Gehrke Allison, Sun Shaojun, Kurgan Lukasz, Ahn Natalie, Resing Katheryn, Kafadar Karen, Cios Krzysztof
Department of Computer Science and Engineering, University of Colorado at Denver, USA.
BMC Bioinformatics. 2008 Dec 3;9:515. doi: 10.1186/1471-2105-9-515.
Accurate peptide identification is important to high-throughput proteomics analyses that use mass spectrometry. Search programs compare fragmentation spectra (MS/MS) of peptides from complex digests with theoretically derived spectra from a database of protein sequences. Improved discrimination is achieved with theoretical spectra that are based on simulating gas phase chemistry of the peptides, but the limited understanding of those processes affects the accuracy of predictions from theoretical spectra.
We employed a robust data mining strategy using new feature annotation functions of MAE software, which revealed under-prediction of the frequency of occurrence in fragmentation of the second peptide bond. We applied methods of exploratory data analysis to pre-process the information in the MS/MS spectra, including data normalization and attribute selection, to reduce the attributes to a smaller, less correlated set for machine learning studies. We then compared our rule building machine learning program, DataSqueezer, with commonly used association rules and decision tree algorithms. All used machine learning algorithms produced similar results that were consistent with expected properties for a second gas phase mechanism at the second peptide bond.

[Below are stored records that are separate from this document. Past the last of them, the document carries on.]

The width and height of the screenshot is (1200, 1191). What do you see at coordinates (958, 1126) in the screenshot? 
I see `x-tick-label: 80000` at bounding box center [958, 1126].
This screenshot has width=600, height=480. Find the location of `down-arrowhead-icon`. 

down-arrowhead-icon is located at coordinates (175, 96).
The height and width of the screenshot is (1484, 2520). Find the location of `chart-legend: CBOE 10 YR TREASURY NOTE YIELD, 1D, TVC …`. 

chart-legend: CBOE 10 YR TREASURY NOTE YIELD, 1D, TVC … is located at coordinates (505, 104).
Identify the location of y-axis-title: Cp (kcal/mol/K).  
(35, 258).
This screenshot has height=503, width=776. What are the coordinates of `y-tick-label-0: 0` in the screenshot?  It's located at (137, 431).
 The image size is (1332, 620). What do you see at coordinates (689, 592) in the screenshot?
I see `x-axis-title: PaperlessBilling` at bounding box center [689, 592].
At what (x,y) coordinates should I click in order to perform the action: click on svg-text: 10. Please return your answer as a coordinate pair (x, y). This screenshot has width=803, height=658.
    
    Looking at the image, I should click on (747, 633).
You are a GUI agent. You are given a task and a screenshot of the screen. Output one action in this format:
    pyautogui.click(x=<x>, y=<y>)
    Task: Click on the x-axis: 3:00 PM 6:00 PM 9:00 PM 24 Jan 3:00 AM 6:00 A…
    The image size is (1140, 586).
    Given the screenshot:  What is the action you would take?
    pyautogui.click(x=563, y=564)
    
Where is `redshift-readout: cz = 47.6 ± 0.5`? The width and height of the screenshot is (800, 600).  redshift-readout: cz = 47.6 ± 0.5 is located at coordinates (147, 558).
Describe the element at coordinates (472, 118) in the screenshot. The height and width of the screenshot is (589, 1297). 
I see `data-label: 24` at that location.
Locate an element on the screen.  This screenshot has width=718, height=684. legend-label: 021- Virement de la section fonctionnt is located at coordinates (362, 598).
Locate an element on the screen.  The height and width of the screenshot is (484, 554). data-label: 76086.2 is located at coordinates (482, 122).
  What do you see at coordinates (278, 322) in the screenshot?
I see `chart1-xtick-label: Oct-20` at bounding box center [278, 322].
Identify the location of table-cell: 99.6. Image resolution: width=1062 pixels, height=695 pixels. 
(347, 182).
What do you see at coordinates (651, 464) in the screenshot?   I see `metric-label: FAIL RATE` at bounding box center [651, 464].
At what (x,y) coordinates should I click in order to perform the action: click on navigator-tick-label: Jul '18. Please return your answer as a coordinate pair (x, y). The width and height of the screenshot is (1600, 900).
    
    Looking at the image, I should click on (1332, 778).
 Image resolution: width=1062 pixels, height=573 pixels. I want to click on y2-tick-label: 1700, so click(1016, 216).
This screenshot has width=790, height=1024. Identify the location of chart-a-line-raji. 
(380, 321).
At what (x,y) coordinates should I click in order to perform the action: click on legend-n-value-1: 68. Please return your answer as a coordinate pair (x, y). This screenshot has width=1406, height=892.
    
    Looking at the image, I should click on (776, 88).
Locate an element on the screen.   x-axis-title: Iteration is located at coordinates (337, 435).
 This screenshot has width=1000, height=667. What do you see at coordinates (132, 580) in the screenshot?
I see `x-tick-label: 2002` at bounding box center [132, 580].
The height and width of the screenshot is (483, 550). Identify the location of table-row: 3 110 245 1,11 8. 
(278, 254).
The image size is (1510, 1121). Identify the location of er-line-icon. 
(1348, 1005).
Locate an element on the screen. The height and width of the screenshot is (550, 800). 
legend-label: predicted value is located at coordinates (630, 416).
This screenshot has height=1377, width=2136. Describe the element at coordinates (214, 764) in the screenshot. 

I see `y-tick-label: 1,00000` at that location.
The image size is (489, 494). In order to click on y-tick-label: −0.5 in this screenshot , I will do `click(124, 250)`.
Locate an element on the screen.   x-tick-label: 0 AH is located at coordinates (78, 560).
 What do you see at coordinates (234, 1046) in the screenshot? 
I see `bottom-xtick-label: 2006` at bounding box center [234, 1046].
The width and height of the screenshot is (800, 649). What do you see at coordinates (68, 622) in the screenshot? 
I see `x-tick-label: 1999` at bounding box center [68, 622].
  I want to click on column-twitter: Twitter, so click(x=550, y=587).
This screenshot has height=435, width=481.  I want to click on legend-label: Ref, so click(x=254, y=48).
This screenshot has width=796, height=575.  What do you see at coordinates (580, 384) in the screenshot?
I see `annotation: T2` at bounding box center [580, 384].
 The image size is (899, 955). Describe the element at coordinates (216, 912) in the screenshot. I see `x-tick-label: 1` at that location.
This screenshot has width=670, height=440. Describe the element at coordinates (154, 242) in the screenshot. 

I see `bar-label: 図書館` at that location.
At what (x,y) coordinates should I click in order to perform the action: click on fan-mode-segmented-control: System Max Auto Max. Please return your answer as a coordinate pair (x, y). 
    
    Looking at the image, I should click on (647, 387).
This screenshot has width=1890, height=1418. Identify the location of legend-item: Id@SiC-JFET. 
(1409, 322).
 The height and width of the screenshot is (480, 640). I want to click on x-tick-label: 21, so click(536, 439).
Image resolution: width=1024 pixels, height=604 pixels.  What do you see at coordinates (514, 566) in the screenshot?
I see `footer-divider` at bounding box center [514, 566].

The results provide compelling evidence that we have identified underlying chemical properties in the data that suggest the existence of an additional gas phase mechanism for the second peptide bond. Thus, the methods described in this study provide a valuable approach for analyses of this kind in the future.
准确的肽段鉴定对于使用质谱的高通量蛋白质组学分析至关重要。搜索程序将复杂消化产物中肽段的碎片谱(MS/MS)与蛋白质序列数据库中理论推导的谱进行比较。基于模拟肽段气相化学的理论谱能实现更好的区分,但对这些过程的有限理解影响了理论谱预测的准确性。
我们采用了一种强大的数据挖掘策略,利用MAE软件的新特征注释功能,该功能揭示了第二个肽键断裂中出现频率的预测不足。我们应用探索性数据分析方法对MS/MS谱中的信息进行预处理,包括数据归一化和属性选择,以将属性减少到更小、相关性更低的集合用于机器学习研究。然后,我们将我们的规则构建机器学习程序DataSqueezer与常用的关联规则和决策树算法进行比较。所有使用的机器学习算法都产生了相似的结果,这些结果与第二个肽键处第二种气相机制的预期特性一致。
结果提供了令人信服的证据,表明我们已经在数据中识别出潜在的化学性质,这表明第二个肽键存在额外的气相机制。因此,本研究中描述的方法为未来此类分析提供了一种有价值的方法。